Titel: Anwendung des Wasserglases zur Glasfabrication.
Autor: Anonymus
Fundstelle: 1860, Band 155/Miszelle 6 (S. 237)
URL: http://dingler.culture.hu-berlin.de/article/pj155/mi155mi03_6

Anwendung des Wasserglases zur Glasfabrication.

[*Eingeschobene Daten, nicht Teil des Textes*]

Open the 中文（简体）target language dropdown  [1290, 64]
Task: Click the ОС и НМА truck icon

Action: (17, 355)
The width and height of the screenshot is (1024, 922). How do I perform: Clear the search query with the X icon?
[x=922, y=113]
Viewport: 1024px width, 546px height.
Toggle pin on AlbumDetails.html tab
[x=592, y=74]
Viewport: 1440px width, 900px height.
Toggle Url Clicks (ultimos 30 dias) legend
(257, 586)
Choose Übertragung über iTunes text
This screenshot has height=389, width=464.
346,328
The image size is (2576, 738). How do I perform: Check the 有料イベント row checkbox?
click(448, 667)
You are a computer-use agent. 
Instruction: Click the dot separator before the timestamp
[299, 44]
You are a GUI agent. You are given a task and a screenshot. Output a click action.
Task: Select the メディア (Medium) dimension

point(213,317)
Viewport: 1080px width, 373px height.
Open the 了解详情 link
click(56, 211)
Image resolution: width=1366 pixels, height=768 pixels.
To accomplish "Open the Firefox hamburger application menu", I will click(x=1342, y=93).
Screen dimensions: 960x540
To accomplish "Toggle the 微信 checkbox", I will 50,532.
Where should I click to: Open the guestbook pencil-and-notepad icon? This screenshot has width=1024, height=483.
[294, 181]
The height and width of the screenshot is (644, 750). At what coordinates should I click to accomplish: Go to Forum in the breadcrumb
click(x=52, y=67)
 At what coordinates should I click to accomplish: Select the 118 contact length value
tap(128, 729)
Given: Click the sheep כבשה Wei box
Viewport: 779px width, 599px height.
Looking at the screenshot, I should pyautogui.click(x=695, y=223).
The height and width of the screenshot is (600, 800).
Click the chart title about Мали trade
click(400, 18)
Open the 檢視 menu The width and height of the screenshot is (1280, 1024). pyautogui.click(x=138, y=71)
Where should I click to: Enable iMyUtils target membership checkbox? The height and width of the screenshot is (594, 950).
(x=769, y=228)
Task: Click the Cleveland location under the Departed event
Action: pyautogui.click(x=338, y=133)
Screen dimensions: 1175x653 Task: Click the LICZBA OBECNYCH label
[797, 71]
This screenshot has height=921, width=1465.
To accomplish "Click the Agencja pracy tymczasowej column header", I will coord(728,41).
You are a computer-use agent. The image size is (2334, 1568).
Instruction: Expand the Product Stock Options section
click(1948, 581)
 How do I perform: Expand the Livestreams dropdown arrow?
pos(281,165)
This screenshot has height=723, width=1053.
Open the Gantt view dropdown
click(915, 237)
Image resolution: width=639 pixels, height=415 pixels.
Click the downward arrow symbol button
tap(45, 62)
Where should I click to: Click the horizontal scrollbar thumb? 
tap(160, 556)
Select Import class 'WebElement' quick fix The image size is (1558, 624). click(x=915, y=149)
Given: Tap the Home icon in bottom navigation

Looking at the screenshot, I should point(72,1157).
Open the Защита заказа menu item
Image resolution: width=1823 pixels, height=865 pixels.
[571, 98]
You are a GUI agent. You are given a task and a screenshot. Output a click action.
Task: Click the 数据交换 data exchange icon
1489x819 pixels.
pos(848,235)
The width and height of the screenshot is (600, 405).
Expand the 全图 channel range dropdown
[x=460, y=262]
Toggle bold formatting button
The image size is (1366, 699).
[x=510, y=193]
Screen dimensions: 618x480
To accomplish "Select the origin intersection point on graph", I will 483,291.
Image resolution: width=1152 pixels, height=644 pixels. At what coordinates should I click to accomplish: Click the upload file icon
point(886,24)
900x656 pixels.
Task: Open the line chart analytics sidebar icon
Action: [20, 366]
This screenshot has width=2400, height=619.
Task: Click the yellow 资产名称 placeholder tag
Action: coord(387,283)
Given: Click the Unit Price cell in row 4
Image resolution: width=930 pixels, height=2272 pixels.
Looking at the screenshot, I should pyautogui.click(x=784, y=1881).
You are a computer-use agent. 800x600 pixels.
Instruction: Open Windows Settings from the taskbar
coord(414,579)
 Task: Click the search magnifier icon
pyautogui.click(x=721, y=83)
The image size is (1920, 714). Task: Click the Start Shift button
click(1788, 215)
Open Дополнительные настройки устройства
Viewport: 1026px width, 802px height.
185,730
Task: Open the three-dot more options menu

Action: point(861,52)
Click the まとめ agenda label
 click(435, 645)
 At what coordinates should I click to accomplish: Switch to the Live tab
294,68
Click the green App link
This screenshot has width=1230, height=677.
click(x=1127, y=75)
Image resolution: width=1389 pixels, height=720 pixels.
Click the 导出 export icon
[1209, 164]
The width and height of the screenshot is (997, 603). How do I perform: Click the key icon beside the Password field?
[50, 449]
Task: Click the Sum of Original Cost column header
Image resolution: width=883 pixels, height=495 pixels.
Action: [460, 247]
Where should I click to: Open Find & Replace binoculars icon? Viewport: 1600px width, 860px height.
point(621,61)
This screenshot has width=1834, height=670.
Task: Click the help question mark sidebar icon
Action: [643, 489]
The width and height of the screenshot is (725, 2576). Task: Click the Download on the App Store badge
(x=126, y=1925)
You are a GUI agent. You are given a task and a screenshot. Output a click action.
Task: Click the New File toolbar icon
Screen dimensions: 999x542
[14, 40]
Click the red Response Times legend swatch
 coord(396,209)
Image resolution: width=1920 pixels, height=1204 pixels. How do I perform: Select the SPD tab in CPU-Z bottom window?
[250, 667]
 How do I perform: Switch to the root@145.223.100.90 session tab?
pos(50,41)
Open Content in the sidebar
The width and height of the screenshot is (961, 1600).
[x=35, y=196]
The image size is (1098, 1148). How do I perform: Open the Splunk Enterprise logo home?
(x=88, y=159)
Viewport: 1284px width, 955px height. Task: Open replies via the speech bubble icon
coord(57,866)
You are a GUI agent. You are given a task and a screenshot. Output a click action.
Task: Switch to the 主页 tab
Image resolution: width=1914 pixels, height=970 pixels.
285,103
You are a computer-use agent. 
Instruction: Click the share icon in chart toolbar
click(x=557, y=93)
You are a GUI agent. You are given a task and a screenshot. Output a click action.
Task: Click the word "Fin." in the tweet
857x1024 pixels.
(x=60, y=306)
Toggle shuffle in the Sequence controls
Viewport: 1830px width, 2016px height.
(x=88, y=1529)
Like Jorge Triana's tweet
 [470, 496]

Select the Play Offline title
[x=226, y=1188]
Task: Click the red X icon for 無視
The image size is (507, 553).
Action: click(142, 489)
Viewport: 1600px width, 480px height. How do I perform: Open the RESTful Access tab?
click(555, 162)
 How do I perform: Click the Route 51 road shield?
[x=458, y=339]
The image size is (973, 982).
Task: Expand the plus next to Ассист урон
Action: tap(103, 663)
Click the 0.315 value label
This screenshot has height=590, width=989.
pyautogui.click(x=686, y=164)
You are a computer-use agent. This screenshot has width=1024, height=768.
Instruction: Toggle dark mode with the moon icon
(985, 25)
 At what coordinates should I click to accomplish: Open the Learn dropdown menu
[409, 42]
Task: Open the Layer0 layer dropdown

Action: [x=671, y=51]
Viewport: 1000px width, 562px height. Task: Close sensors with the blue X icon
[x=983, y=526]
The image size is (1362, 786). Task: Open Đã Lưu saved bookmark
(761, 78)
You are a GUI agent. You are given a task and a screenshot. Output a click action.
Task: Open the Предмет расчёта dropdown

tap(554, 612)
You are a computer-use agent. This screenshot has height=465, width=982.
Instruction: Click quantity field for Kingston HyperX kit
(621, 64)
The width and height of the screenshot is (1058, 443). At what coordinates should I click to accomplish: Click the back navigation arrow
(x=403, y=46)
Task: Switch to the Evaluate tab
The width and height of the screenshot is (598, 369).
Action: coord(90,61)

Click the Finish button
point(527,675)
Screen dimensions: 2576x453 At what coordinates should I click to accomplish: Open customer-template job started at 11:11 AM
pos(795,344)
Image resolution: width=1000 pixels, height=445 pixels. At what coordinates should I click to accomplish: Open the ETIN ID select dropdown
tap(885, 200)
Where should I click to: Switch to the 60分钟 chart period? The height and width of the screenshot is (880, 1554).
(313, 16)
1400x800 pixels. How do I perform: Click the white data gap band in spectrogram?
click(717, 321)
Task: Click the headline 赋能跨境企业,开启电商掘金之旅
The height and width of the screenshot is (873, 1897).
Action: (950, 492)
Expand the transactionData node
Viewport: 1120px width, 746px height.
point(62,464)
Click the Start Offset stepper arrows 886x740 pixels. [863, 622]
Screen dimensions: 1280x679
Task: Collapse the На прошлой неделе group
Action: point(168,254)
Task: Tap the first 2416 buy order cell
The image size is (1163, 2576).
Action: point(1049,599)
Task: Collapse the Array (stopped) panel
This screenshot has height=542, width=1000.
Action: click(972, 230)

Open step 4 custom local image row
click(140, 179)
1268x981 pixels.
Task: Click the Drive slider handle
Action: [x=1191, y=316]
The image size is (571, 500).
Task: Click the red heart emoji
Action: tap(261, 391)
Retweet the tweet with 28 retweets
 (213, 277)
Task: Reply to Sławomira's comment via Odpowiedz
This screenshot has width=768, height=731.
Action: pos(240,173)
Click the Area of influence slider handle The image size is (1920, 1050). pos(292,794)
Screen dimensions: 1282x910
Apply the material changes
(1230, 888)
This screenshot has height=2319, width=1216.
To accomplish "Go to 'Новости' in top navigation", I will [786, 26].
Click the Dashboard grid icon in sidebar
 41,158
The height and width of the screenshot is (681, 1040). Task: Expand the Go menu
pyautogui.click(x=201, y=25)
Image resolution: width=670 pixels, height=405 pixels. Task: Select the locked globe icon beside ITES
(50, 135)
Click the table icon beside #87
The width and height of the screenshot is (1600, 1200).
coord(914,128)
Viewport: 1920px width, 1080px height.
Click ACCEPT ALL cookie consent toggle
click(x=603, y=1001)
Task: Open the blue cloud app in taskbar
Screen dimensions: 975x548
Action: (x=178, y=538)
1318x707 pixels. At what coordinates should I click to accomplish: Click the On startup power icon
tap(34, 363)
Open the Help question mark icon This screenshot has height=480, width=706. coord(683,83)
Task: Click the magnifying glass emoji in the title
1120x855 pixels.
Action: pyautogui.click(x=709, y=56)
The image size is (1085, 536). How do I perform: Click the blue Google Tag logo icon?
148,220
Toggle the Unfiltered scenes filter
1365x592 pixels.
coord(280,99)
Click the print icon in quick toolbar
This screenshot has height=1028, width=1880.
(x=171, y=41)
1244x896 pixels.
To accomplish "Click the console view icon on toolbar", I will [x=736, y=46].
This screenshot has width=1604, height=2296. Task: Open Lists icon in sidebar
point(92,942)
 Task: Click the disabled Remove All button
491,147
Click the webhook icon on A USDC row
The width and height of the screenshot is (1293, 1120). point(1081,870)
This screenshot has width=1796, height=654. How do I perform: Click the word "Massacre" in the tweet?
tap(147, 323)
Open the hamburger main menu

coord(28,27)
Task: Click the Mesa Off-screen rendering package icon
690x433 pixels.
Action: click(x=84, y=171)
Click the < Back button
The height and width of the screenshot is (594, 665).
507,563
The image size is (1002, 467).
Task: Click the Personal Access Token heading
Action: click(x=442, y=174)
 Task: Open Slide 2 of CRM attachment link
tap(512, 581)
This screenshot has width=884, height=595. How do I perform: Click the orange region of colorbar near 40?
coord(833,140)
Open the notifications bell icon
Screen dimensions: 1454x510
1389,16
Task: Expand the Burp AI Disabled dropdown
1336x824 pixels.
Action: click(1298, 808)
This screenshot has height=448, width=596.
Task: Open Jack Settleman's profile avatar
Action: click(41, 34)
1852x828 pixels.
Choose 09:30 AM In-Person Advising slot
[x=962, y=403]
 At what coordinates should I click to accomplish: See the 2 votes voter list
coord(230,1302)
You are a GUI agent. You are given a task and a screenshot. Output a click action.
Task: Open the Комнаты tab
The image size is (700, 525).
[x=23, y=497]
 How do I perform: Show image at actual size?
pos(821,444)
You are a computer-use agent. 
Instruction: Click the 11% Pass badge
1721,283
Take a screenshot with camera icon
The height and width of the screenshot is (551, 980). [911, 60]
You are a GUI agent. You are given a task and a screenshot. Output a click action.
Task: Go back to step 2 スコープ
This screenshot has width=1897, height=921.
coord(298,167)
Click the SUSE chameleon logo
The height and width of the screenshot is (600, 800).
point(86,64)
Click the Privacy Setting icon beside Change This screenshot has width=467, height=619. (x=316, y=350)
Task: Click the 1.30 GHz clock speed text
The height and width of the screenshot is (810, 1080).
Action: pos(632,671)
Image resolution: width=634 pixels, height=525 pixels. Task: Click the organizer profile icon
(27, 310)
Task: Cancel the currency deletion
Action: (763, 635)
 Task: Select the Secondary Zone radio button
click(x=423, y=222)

In der Sitzung des Central-Verwaltungs-Ausschusses des polytechnischen Vereins für Bayern vom 4. Januar d. J. zeigte Hr. Optikus Sigmund Merz in München ein von ihm auf eigenthümliche Weise, nämlich mit einem Gemisch von Wasserglas und Mennig dargestelltes Flintglas vor. Die Zusammensetzung bei diesem ersten Versuche bestand aus 44,44 Kieselerde, 44,44 Mennig und 11,11 Natron; mithin war das Verhältniß des Sauerstoffs der Säure (Kieselerde) zur Summe des Sauerstoffs der Basen wie 9 : 1. Nach der Ansicht des Hrn. Merz dürfte diese Bereitungsweise ganz besonders für optisches Glas Vortheil gewähren, indem der abgeführte Versuch ein ungewöhnlich homogenes Glas ergab. Einer Einladung des Central-Verwaltungs-Ausschusses, diese sehr bemerkenswerthen Ergebnisse durch Fortsetzung dieser Versuche zu constatiren, ist Hr. Merz durch die Zusage, auch Crownglas auf dieselbe Weise darzustellen, entgegengekommen. (Bayerisches Kunst und Gewerbeblatt, 1860 S. 4.)